S v Muchirahondo (14 of 2021) [2021] ZWMTHC 14 (1 April 2021)


2

HMT 14-21

CA 32/20


WELLINGTON MUCHIRAHONDO

versus

THE STATE



HIGH COURT OF ZIMBABWE

MWAYERA AND MUZENDA JJ

MUTARE, 17 and 1 April 2021



Criminal Appeal



J Fusire, for the appellant

Ms T. L Katsiru, for the state



MWAYERA J: On 18 September 2020 the appellant was convicted of the offence of assault as defined in s 89 (1) (a) of the Criminal Law (Codification and Reform) Act [Chapter 9:23]. He was duly sentenced to 12 months imprisonment of which 3 months imprisonment were suspended for 5 years on condition the appellant does not commit any offence involving assault for which he is sentenced to imprisonment without the option of a fine. Effective 9 months imprisonment. His co-accused both minors both had passing of sentence postponed. Dissatisfied with the sentence only the appellant lodged the present appeal with this court. The appellant raised 2 pronged grounds of appeal which can be summarised as follows:

  1. That the court a quo erred by imposing an unduly harsh and excessive sentence considering the mitigatory circumstances.

  2. That the court a quo erred by holding that a custodial sentence was ideal sentence when community service or a fine would have been appropriate.

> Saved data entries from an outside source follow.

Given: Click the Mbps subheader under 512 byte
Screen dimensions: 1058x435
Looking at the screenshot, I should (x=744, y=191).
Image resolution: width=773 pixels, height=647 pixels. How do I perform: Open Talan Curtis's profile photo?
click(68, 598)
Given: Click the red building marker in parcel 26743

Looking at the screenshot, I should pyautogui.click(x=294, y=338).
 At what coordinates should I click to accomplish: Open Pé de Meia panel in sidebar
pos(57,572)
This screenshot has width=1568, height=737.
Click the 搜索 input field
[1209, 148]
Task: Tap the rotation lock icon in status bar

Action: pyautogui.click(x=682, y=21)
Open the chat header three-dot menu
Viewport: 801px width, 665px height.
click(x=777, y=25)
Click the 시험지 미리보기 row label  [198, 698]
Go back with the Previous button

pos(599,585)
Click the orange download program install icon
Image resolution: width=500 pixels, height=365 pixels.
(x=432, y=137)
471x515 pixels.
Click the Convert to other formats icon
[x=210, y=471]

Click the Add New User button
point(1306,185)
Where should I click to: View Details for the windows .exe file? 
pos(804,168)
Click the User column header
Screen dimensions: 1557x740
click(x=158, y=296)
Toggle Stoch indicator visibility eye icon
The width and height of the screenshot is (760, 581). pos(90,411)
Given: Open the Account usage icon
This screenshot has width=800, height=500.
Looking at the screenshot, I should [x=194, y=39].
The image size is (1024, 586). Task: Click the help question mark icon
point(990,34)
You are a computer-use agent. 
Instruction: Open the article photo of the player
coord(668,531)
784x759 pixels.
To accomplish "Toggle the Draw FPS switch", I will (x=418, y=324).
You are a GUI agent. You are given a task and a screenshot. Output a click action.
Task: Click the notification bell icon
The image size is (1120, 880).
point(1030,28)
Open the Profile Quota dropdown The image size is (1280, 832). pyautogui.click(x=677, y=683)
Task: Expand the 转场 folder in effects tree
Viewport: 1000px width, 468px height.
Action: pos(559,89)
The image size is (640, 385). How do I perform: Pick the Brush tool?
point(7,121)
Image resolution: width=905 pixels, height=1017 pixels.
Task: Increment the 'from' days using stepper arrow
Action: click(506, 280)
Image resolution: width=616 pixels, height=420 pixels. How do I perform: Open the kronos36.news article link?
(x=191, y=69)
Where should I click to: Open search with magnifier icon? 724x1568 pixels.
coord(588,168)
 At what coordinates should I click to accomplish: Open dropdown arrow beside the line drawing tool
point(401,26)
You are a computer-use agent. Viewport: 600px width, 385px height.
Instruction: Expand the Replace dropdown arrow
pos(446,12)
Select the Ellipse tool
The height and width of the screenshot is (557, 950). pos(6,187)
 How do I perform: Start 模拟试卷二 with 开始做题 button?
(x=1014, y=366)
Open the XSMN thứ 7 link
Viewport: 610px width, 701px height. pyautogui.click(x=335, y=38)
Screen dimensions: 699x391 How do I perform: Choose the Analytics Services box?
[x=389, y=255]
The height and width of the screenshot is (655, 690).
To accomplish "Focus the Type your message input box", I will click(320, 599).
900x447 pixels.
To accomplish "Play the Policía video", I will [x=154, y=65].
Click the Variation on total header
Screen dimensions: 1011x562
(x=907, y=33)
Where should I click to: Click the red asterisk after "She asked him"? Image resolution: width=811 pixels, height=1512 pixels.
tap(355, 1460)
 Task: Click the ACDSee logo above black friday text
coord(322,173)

The brief facts of the matter are as follows: the accused is an uncle to the complainant one Lewis Muchirahondo. The complainant at the time of the commission of the offence was 18 and mentally handicapped. The complainant ordered the accused to sit down in the open ground. The accused then proceeded to fetch a bucket of boiling water. With the help of his co-accused the accused had the complainant pinned down and he poured the boiling water all over the complaint’s body. The complainant was further subjected to assault by switches. As a result of the burns and assault the complainant sustained injuries, bruises and boils on the neck, shoulder, stomach, back and genitalia. The matter was reported to the police and complainant was medically examined. The medical report which was tendered as an exhibit in the court a quo revealed that the complainant sustained ±30% burns on the face, trunk and back. The injuries were described as serious and force used also described as severe.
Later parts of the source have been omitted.